#RPGaDay 19: Favorite Supers RPG

200px-MnM_CoverMy favorite Supers RPG to read is Stuperpowers, because it’s hilariously comedic. But I talked about that last year. This year, let’s talk about Mutants and Masterminds, or "the superhero campaign I never played."

I never really get to play superhero RPGs, and I’m not sure why that is. Maybe because they’re really hard to run? Anyway, a while back a friend of mine wanted to run an M&M campaign. He sat down with the players individually and created characters, but like so many campaigns, this one never launched.

From what I remember, what I liked about M&M was that your powers were basically "I have a small thing, or a big thing, or a wide-area thing, and what type of thing it is is up to me." I like that. I really hate, in RPGs, when there are tables and tables of fine-tuned powers or equipment (inventory and especially weapons tables annoy the shit out of me, but that’s a discussion for another time). I’d rather have "small, big, wide-area, single-target, close, far, very far" as the power-scaling and then let the players and GM decide what the effect is. (Side note: 4th edition D&D did a huge disservice in putting fire spells at a lower level than ice spells, and for not allowing the exact same range/area for an ice spell as for fire.)

I created a valley girl who presented herself as a kind of Paris Hilton gadgeteer. She had a purse with literally anything you might need for the job at hand. She was also physically capable, so she could keep up with any non-super in a physical contest.

She also had a purse dog, a chihuahua who was the real superpowered entity. A genius-level mad scientist living inside a Tardis-esque purse, he made all the cool stuff the human "face" had available.

It’s a cool concept, one I’ll probably use again sometime.

Meanwhile, the GM’s brother (who played Ordune in my Moving Forward campaign… and GMed the silly Space Race campaign) also made his character. A press-friendly superhero with some very standard "save the day" kinds of powers.

Except… not. He was just a good looking guy in spandex.

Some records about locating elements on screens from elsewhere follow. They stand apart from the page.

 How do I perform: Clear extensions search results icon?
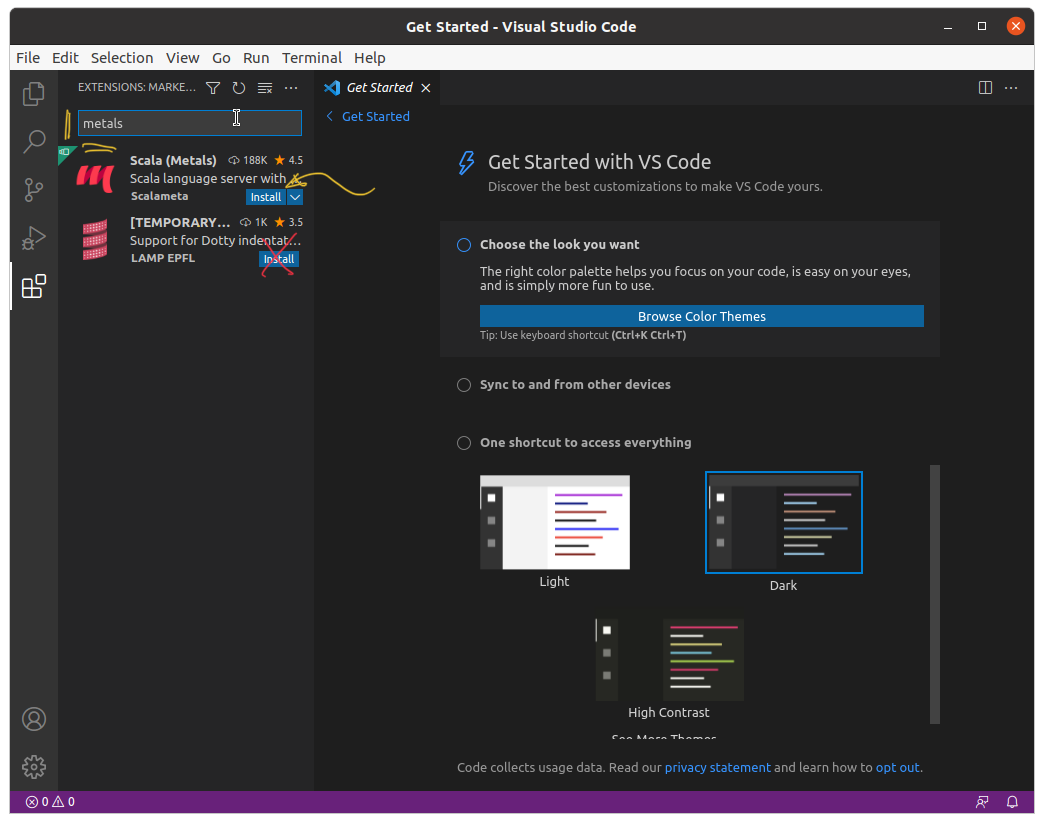tap(265, 88)
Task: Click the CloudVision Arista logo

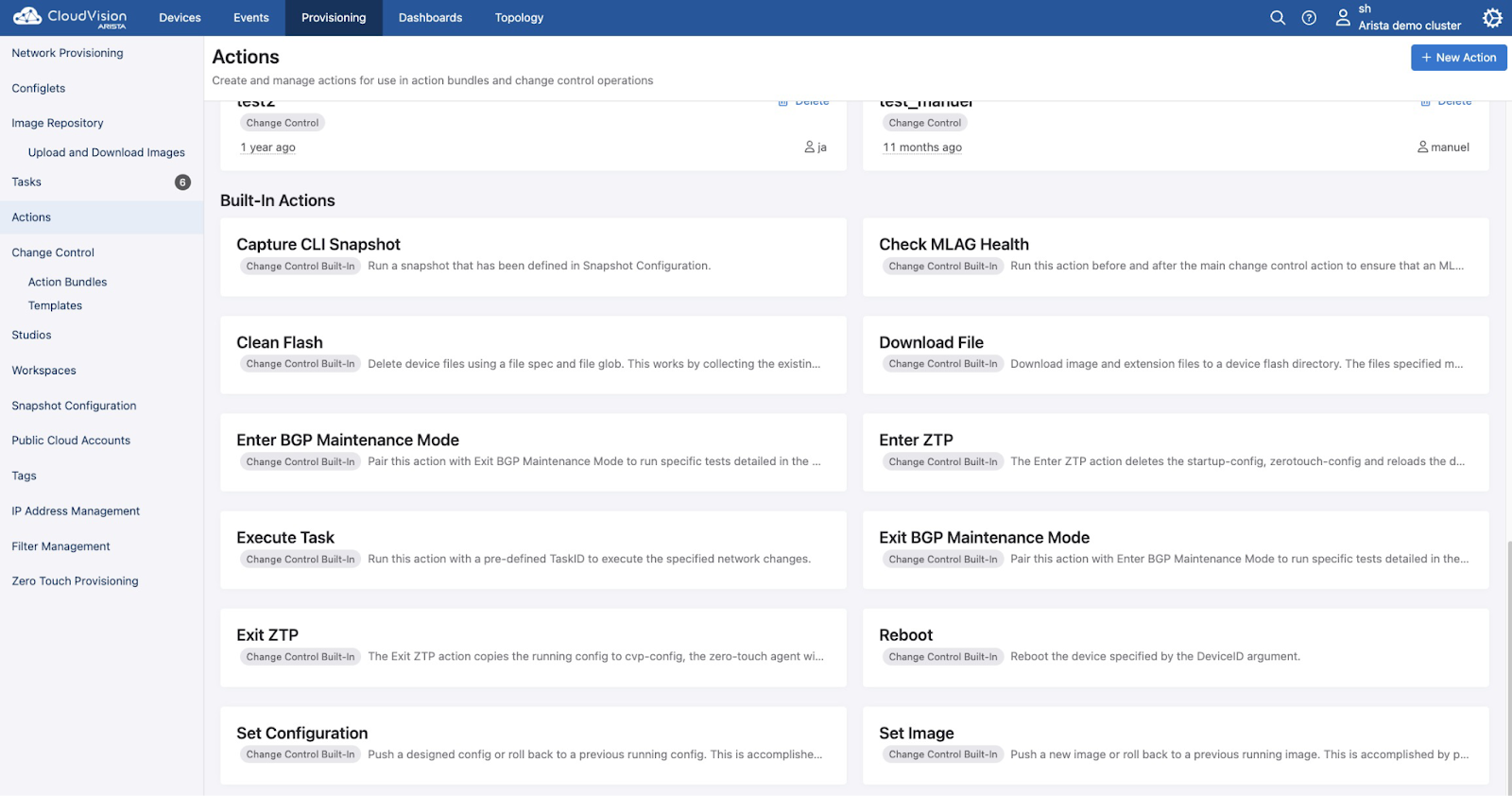Action: tap(70, 18)
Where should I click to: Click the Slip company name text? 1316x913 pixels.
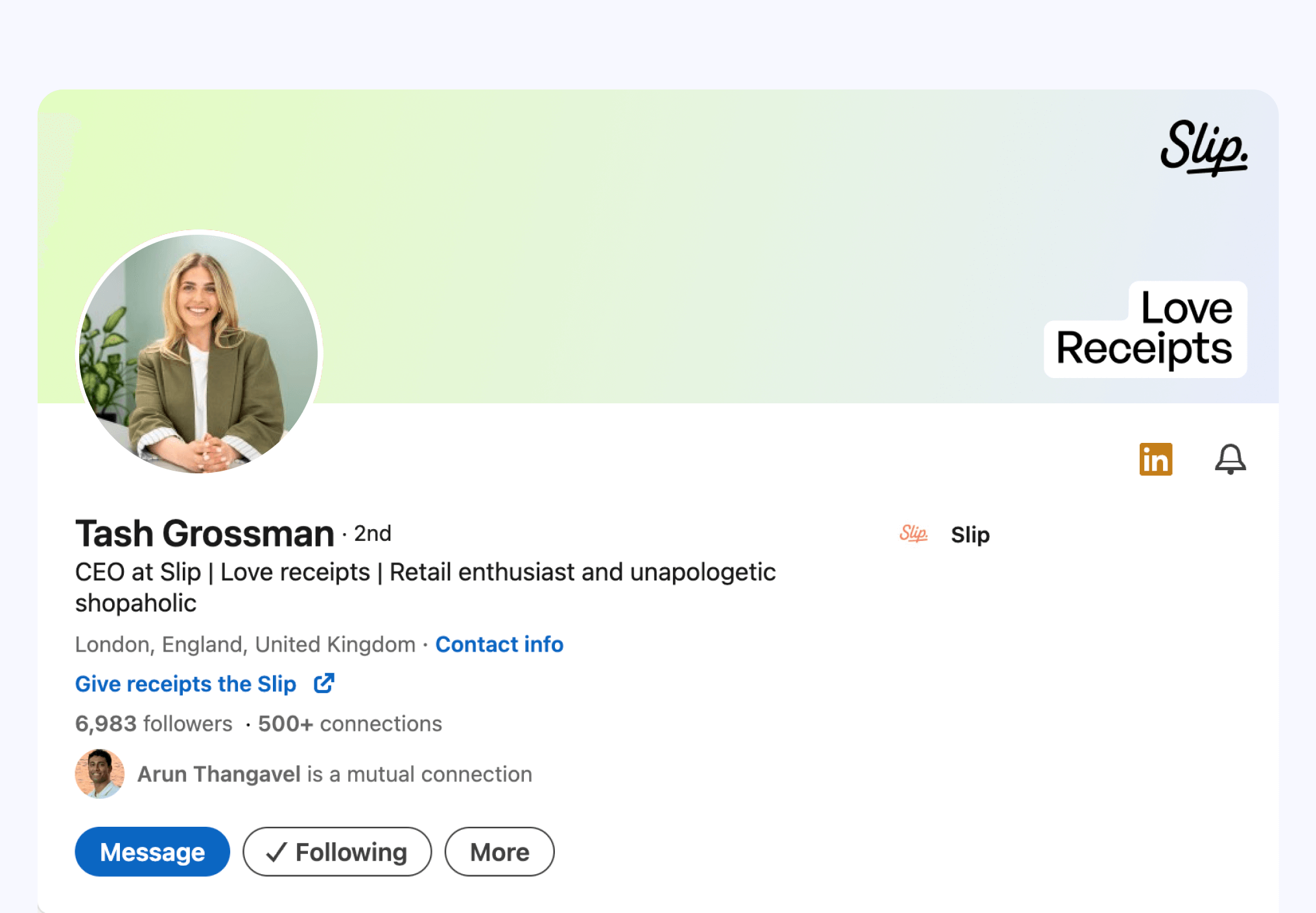pos(970,534)
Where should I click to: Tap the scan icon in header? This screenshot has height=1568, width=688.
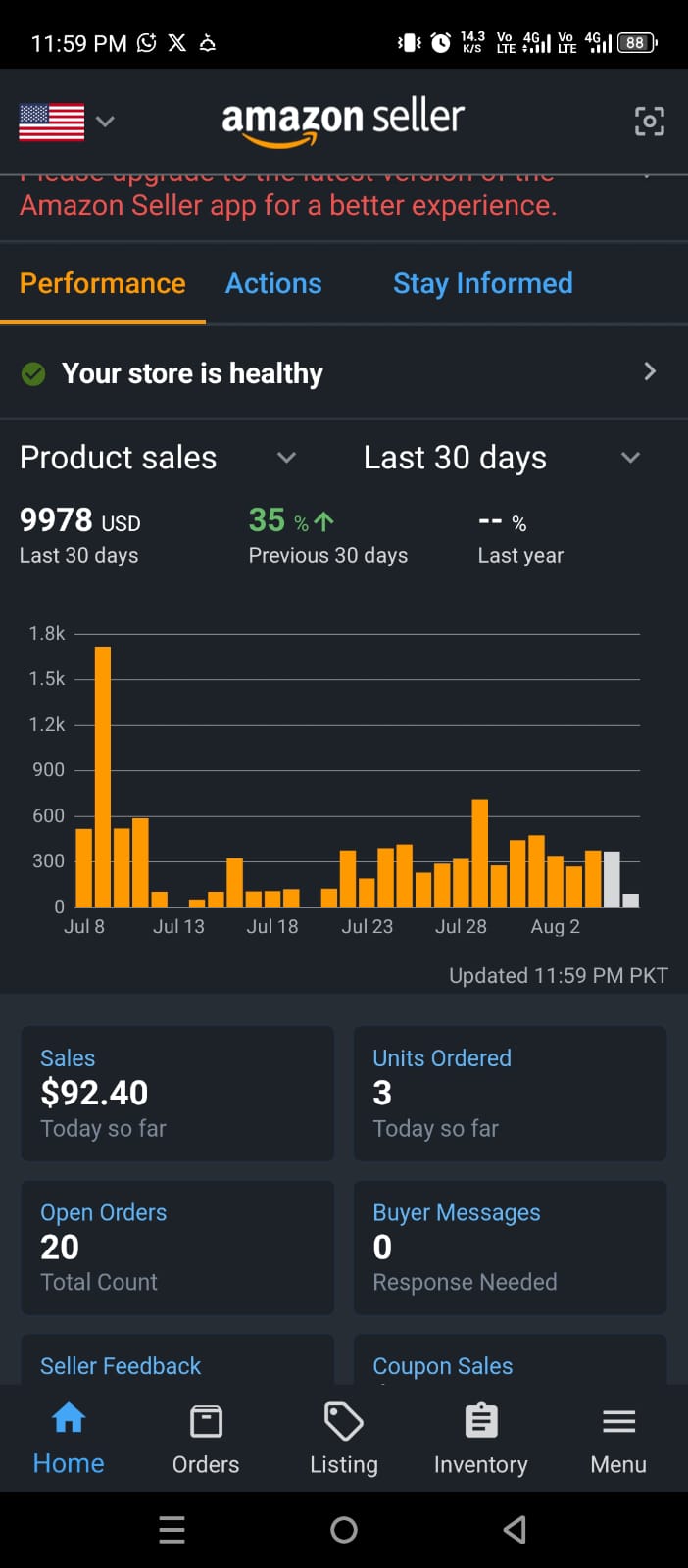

His business manager was the real superhero behind the cape, doing the real work of saving the day while letting the "face" take the press.

We made our characters independently of each other and only told each other about them after it was clear the campaign wouldn’t happen. We then had a really good chuckle, because we had basically used the same concept for our characters, completely independently, and long before we knew each other all that well.